Text block:
++++++
The pond was dug this time last year, and rain filled it up within 2 weeks of it being dug. And yea everybody I question denies knowing anything...beer buddies tend to slip up and say stuff. Henneke fish hatchery did tell me the hybrid blues could grow 5 lbs in a year if fed 3 times a day. I just don't know if it's a blue....


----------



## Goags (May 28, 2004)

Can't help with growth rate of the hybrid blues, but be suspicious of your friends.


----------



## Castaway2 (Aug 8, 2013)

our lease pond completely dried up during the drought couple years ago, the first year it filled back up we were catching 3lb bass around 20"s. i asked the rancher and he didn't stock it.. i cant figure where they came from we decided the survived in the mud for a year. this was not just one or 2. I pulled out 15 in that range in a matter of 30 minutes the tank is maybe 60yds wide by 100yds long. makes getting the ducks off the middle with a fishing pole even more sport. ( how we discovered them )


----------



## Whitebassfisher (May 4, 2007)

I believe fertilized fish eggs get transported by birds in the water. So you could have fish in your pond a year old.


----------



## Sunbeam (Feb 24, 2009)

I would suspect a bird transported carp egg product. Carp have a yellowish tint and love to break water at random times.


----------



## quackattack (Jul 4, 2011)

Idk. When I get back from west tx I'm gonna try to catch that dude.


----------



## jtford25 (Apr 17, 2006)

Could be a real pale mud cat. They are in every body of water in Texas 


Sent from my iPad using Tapatalk


----------



## shadslinger (Aug 21, 2005)

A couple of jug lines with live large perch for bait just to make sure it ain't an flat-head, because one flathead will soon be the only fish in a small pond.


----------



## quackattack (Jul 4, 2011)

yea this weekend im gonna try and rig up something to get him......whatever it is. pics to follow


----------



## texaswillie7 (Aug 25, 2016)

I have been told that birds will carry fish from pond to pond, not sure if true or not but yeah


----------



## goatchze (Aug 1, 2006)

Maybe?

_A 5-pound catfish fell from the sky near a Philadelphia museum and smacked a woman in the face, knocking her to the ground.

Lobree says the catfish coldcocked her on Labor Day as she was walking near the Philadelphia Museum of Art. Passers-by saw it happen.

The best explanation is that a large bird caught the fish and accidentally dropped it on her._

http://www.foxnews.com/us/2016/09/11/woman-hit-knocked-to-ground-by-catfish-that-fell-from-sky.html

EDIT: Just noticed the other thread!


----------



## quackattack (Jul 4, 2011)

sorry it took so long to update. a friend of mine took his kid out there fishing. they caught a couple of the hybrid blue cats that was about 16"-18". I cant believe they are that big already because when I stocked the pond back in May the were about 5". 

anyways we came to the conclusion that big splashes we kept seeing were the catfish.......then....
my 4 year old daughter and I went out to put up my deer feeder. while I was standing it up, she started whining about the heat and wanting to go home. I took her to the pond and got her some fish food so she would let me finish with the deer feeder. the fish were blowing up the food and she kept saying "oh my gosh dad come look! I see the mystery fish!" I was trying to finish wiring the solar panel up so I said "ok ill be there in a minute....". after multiple attempts to get me to come look, I finally gave in and walked over.....BAM!!! there he was. prolly about a 30" alligator gar. he was tearing up the fish food

still no one has confessed to putting anything in there, and I thought I killed everything when I cleared the pond with aluminum sulphate. who knows, but im thinking about keeping him...
++++++
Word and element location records
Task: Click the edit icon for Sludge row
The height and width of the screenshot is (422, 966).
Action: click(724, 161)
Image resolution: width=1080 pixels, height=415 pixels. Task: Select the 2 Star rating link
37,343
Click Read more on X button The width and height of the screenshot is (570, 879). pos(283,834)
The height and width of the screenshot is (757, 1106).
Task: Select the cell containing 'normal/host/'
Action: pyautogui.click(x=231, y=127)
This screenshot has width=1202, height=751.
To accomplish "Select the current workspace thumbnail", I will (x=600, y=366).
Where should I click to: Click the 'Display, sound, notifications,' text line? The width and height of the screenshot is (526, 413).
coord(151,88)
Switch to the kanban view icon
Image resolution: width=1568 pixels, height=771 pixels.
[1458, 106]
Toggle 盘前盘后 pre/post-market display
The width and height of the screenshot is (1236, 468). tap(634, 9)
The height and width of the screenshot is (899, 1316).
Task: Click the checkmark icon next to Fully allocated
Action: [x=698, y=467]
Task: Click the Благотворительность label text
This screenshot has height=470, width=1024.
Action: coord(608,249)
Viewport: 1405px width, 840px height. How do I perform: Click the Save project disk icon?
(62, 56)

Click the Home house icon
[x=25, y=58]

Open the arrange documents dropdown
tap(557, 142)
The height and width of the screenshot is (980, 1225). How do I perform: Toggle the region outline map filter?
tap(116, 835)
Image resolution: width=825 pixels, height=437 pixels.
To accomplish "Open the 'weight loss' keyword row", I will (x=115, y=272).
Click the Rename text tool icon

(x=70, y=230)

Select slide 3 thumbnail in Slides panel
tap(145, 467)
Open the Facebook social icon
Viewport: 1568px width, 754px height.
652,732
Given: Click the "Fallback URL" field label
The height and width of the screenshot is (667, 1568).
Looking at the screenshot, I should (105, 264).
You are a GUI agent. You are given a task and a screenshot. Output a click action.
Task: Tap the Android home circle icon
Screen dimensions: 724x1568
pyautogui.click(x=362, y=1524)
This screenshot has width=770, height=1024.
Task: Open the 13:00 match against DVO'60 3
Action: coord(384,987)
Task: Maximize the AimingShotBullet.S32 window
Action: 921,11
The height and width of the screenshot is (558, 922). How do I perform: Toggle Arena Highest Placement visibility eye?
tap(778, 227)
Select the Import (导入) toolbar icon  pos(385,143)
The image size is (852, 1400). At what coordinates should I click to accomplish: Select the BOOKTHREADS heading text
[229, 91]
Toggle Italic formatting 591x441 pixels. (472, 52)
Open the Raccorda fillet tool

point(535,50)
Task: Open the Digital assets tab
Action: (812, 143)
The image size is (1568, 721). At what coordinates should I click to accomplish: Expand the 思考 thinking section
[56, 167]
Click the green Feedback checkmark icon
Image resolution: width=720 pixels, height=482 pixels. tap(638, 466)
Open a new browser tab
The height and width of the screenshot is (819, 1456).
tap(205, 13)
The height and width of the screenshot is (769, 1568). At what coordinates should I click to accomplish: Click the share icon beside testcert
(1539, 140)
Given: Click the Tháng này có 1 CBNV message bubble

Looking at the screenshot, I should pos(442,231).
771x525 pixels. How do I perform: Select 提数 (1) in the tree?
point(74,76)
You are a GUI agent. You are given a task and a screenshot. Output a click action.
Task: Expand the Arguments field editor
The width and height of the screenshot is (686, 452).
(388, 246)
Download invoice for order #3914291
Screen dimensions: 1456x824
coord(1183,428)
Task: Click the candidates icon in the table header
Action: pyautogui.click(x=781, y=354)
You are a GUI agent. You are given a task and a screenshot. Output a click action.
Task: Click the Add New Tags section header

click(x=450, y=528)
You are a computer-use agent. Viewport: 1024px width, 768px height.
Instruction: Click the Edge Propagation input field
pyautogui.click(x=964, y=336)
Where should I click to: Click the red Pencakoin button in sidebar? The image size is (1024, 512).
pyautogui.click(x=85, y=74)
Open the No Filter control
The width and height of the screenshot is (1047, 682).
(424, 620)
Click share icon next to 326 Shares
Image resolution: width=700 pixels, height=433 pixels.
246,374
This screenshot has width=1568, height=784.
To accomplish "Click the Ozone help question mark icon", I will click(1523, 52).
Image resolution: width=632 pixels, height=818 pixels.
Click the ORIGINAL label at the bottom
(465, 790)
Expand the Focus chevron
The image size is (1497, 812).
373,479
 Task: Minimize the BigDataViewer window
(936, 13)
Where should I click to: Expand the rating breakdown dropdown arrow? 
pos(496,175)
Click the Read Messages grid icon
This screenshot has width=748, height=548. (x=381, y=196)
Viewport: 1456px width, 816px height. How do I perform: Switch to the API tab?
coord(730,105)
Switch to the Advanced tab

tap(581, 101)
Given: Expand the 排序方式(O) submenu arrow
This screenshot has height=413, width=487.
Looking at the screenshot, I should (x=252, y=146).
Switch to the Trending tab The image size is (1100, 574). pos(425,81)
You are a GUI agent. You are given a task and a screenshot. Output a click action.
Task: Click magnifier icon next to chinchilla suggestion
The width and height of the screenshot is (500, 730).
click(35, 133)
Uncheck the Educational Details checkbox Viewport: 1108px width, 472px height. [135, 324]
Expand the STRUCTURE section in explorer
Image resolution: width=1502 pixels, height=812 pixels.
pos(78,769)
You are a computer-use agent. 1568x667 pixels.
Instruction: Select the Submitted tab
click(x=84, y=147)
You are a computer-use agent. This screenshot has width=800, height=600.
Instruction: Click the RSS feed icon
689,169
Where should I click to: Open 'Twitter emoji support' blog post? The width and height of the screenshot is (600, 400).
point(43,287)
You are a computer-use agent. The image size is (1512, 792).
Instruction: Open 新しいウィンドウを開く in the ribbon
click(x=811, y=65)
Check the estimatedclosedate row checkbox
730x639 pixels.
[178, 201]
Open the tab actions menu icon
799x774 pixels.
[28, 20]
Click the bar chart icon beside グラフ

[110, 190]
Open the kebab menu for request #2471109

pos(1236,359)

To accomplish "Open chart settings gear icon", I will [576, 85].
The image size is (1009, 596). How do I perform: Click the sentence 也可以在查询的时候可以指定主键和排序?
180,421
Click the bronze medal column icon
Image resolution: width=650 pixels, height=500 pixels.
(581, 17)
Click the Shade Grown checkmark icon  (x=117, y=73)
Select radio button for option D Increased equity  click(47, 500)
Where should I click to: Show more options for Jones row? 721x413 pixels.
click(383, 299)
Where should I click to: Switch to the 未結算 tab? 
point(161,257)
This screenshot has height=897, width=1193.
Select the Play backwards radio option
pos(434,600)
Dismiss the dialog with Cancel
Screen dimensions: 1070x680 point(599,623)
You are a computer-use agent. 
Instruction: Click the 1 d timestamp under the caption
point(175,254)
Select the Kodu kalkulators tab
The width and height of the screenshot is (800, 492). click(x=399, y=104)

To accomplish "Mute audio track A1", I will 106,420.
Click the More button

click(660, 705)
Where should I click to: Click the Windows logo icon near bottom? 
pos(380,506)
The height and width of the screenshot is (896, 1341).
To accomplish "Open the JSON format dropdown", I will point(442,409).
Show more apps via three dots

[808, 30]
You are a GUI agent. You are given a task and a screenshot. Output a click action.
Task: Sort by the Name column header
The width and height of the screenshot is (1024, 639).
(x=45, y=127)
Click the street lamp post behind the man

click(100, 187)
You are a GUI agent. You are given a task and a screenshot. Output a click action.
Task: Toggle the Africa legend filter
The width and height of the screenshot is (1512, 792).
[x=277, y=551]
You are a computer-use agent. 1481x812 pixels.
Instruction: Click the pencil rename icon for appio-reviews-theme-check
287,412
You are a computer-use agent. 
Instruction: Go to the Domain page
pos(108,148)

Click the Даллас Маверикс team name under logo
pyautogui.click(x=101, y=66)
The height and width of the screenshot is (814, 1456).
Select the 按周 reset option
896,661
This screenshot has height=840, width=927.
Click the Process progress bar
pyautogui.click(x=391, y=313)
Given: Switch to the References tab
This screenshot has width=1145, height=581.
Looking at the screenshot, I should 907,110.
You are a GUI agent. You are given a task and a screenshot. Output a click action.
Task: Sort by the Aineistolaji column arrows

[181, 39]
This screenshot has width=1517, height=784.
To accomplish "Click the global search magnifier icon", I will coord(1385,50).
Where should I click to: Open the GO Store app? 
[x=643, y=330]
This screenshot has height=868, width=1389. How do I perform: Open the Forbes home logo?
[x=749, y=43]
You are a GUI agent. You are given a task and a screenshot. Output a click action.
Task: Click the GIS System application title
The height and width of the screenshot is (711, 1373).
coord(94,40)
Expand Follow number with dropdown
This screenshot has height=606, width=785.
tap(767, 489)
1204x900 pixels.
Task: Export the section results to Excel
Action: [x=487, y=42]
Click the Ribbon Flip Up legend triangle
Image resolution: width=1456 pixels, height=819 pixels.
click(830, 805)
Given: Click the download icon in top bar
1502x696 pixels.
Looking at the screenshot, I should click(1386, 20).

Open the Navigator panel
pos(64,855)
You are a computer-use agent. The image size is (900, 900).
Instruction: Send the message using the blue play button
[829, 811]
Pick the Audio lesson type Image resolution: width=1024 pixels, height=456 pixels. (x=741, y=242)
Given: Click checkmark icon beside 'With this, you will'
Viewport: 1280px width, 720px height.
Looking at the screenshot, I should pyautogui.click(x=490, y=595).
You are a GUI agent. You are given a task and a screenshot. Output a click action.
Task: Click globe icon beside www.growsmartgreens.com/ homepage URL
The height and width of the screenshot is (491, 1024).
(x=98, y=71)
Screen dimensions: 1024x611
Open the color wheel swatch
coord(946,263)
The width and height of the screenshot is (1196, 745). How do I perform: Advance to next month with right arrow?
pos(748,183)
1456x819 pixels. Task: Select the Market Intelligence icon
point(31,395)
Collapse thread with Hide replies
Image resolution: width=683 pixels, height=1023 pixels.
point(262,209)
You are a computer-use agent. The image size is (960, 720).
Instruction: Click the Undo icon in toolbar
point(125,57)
++++++
Written request 1:
Answer these questions about the forum thread on the mystery fish in the pond:
(a) According to Henneke fish hatchery, how many pounds could hybrid blues grow in a year if fed three times a day?
(b) How long were the hybrid blue cats when the pond was stocked in May?
(c) What was used to clear the pond before it was stocked?
Written request 2: Locate every row that contains the word "panel", and copy each of those rows in full.

Problem solution 1:
(a) 5 lbs
(b) About 5"
(c) Aluminum sulphate

Problem solution 2:
Select slide 3 thumbnail in Slides panel
Open the Navigator panel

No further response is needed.